■ Extracted material ■
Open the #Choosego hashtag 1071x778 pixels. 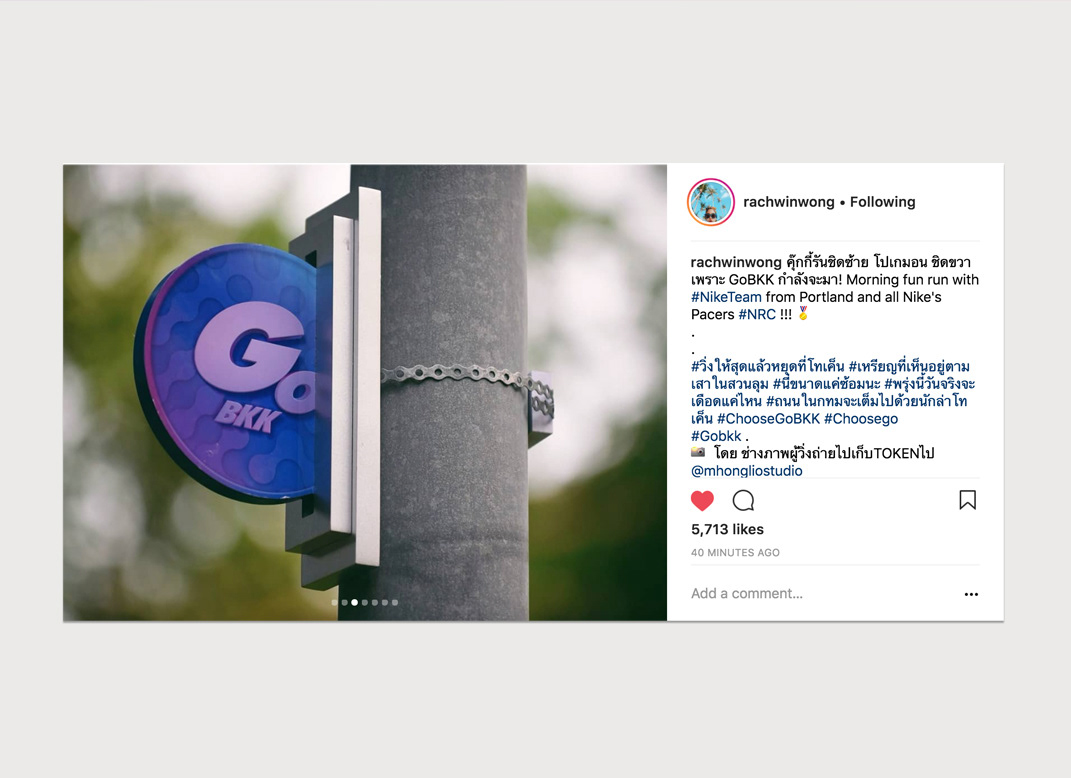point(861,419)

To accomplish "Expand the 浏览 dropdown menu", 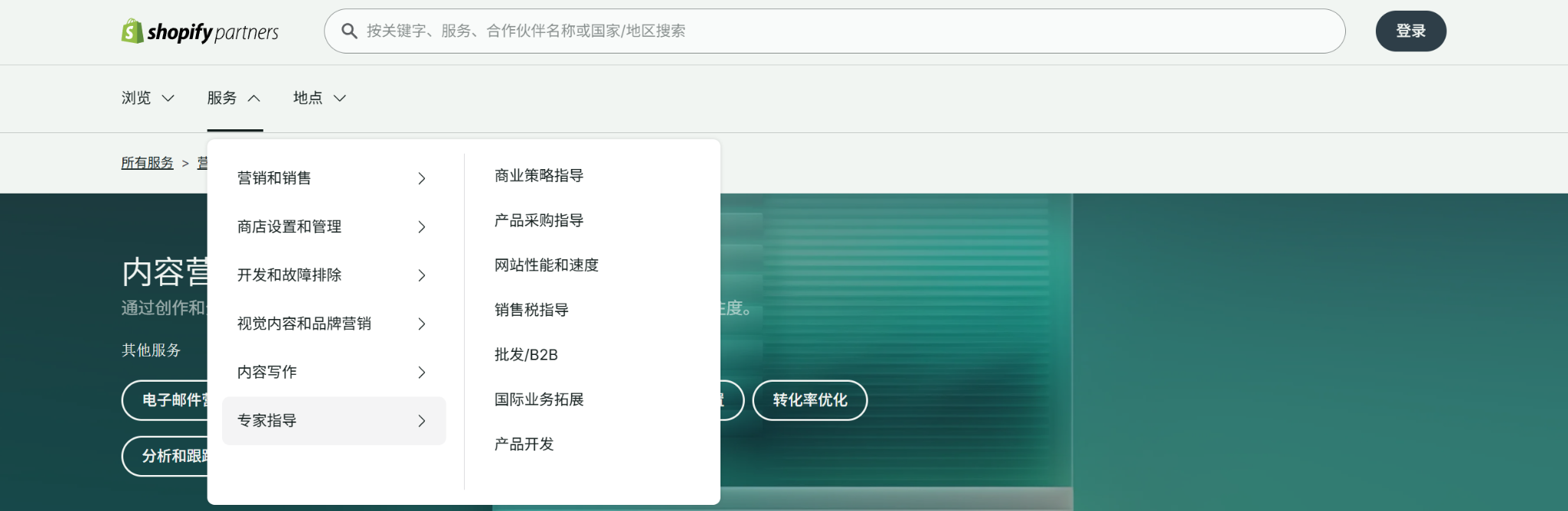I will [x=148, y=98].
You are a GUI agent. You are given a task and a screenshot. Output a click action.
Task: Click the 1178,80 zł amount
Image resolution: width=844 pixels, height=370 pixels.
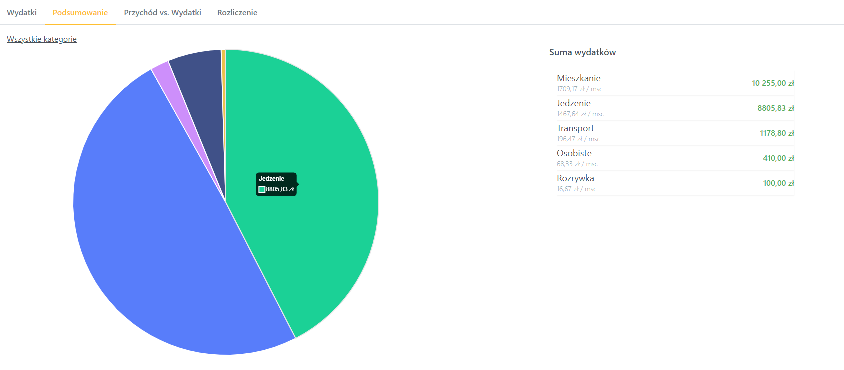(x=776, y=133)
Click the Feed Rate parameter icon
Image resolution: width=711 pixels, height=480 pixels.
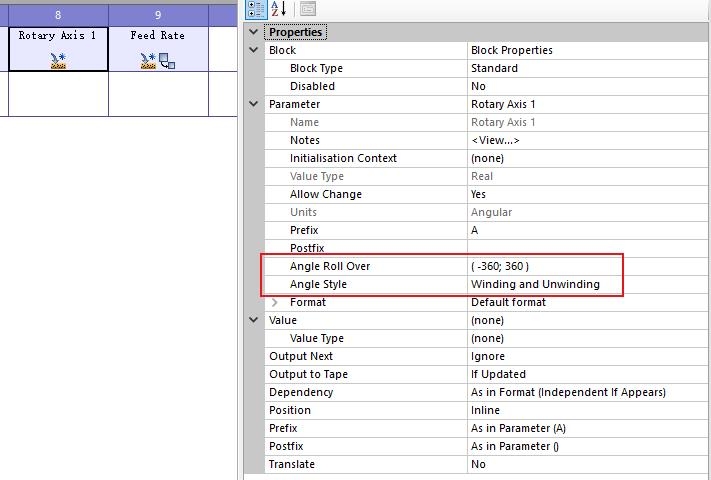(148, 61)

■ How to complete this task ■
Without any pictures, write out the lines running from the one containing "Click the Feed Rate parameter icon" through the end of the listing above, both included, exactly as given.

■ Result ■
Click the Feed Rate parameter icon
Image resolution: width=711 pixels, height=480 pixels.
(148, 61)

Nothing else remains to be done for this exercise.